May 17, 2016 The Churching of Comics?
Guest blogger, Hannah Powell.
An alien struggling to blend with human society while learning to use his abnormal powers to somehow protect- rather than endanger- mankind. An awkward, clumsy, and misunderstood teenager trying to fit in with both her ultra-white contemporaries and immigrant Muslim family.
Are these are our last hopes for the proliferation of religion in America?
We’ll start with Superman. What an obvious embodiment of Christ our Lord and Savior! the Catholics say. How clear it is that he is meant as a savior, a second coming of Jesus of Nazareth, a hero among men who knows our weaknesses and strife and still risks his own life to protect us from our sins!
How ironic, then, that Superman creators Jerry Siegel and Joe Shuster are, horror of horrors, Jewish. And yet the elements of seemingly Christian themes are extremely apparent. He fights evil, but is not cruel, often turning the other cheek. He is of other-worldly descent yet lives among humans and understands their day-to-day fears, struggles and pain. He has powers inexplicable to most people. Perhaps Siegel and Shuster meant him as the Jewish Messiah, the one that, according to Jewish scripture and teachings, has yet to grace the earth with his love and healing powers.
I offer to you, however, a third alternative. Siegel and Shuster, along with the creator of Ms. Marvel, G. Willow Wilson, merely use their comic books as vehicles to enlighten readers on the values and morals of their respective religions. These works are not meant to convert the reader, but rather to advocate for and educate on the importance of principles of their faiths.
In Ms. Marvel, where the presence of Islam is constant and affects nearly every panel of the comic, there is not a hint of whether the reader is meant to find the religion morally sound or appealing, whether it restricts Kamala’s day to day life and her interaction with her peers, or whether it is a good idea for Kamala’s family to try to continue practicing traditional Islam in Modern American society. G. Willow Wilson merely lays out plausible scenarios (save the whole Kamala-is-actually-a-shape-shifting-teenaged-superhero-babe thing) regarding a normal Muslim family and their interactions with the very white, unfamiliar group of people that surrounds them.

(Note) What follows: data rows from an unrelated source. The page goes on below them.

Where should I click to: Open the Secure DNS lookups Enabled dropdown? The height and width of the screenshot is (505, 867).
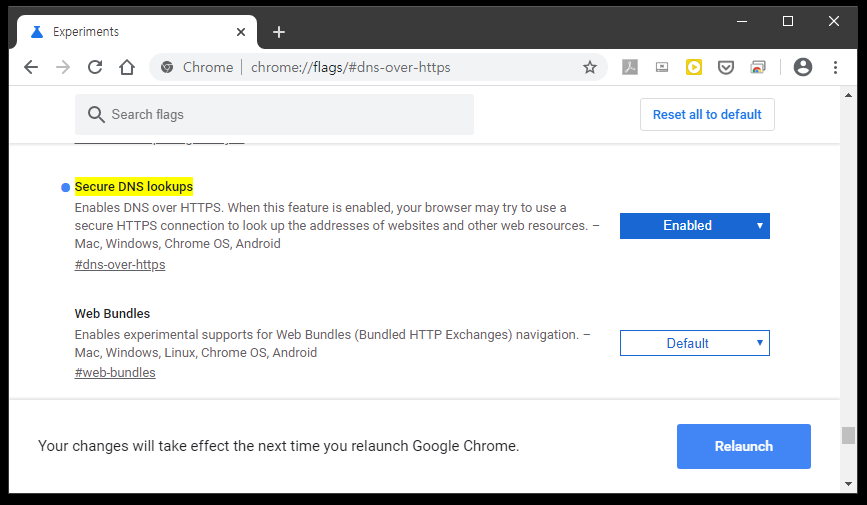point(694,226)
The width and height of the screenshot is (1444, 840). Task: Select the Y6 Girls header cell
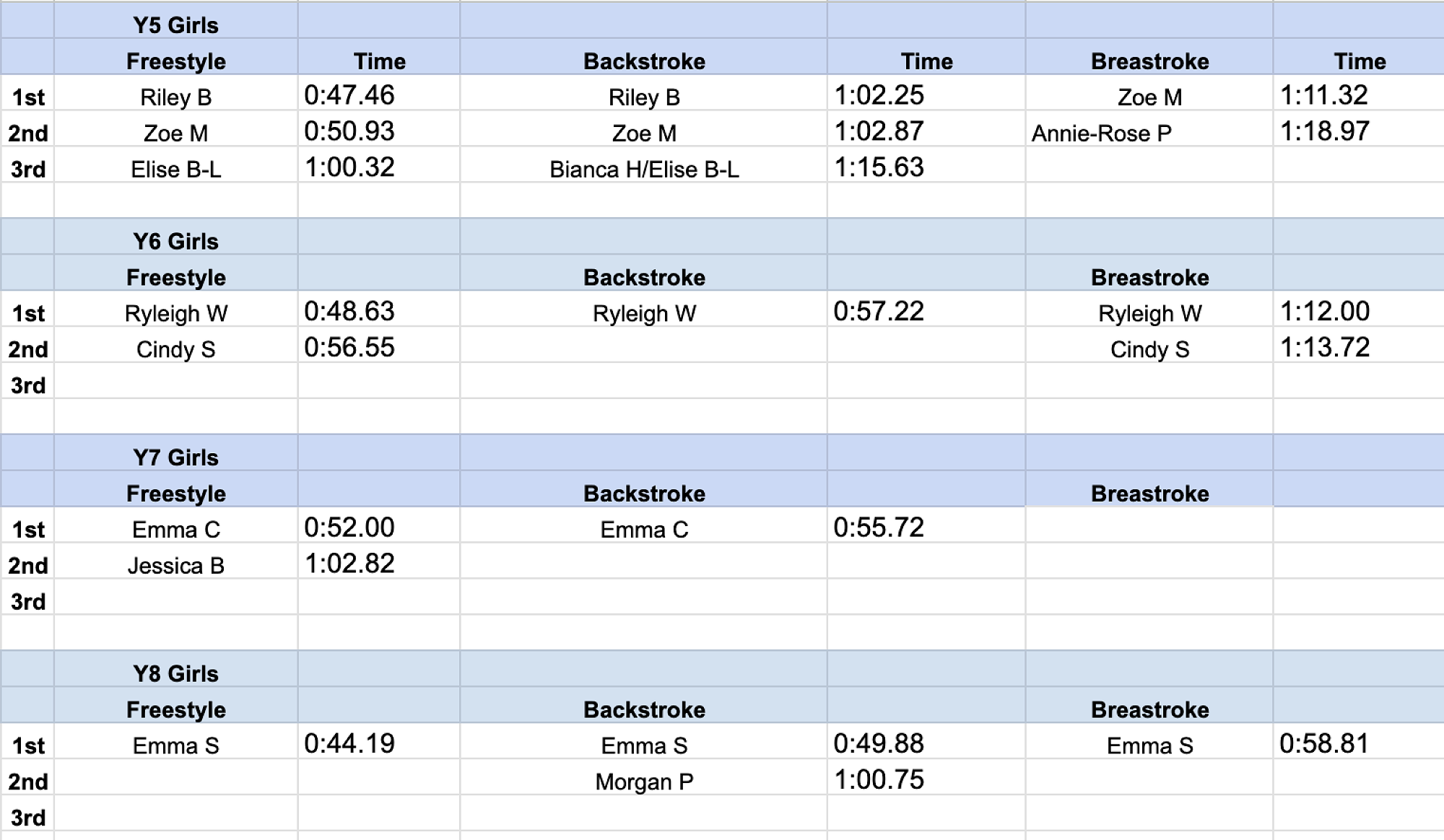[175, 241]
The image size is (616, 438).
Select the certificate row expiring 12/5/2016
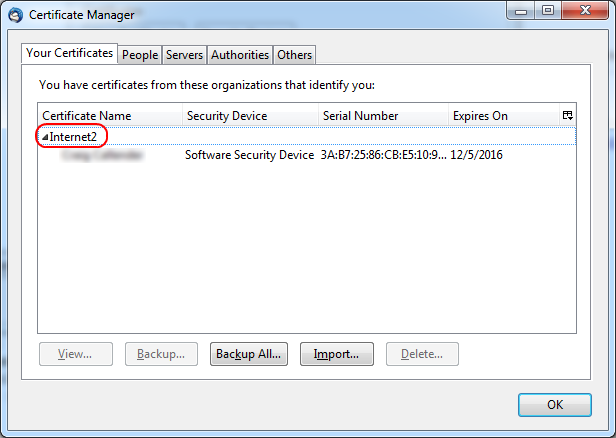pyautogui.click(x=300, y=155)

In The Churching of America: Winners and Losers of our Religious Economy, authors Roger Finke and Rodney Stark claim that all the different religions and denominations of religions throughout American history have used everything in their power (media, propaganda, demonstrations, sermons, threats, etc) to essentially “compete for souls.” They would therefore assume that any comic book with religious themes, Superman and Ms. Marvel included, would fall under the category of this gruesome competition.
Siegel and Shuster, the creators of Superman, were about as average as it came before their casual invention of the most famous comic book superhero of all time. They met in high school, where they struggled to fit in and be heard, much like the Man of Steel himself and, you guessed it, Jesus. These ambitious Jewish boys were unwilling to settle, though, so they worked long past high school on a bunch of different works, some incorporating Judaism, some not. They were rejected and told they had no talent many times, until they finally put Superman on the table.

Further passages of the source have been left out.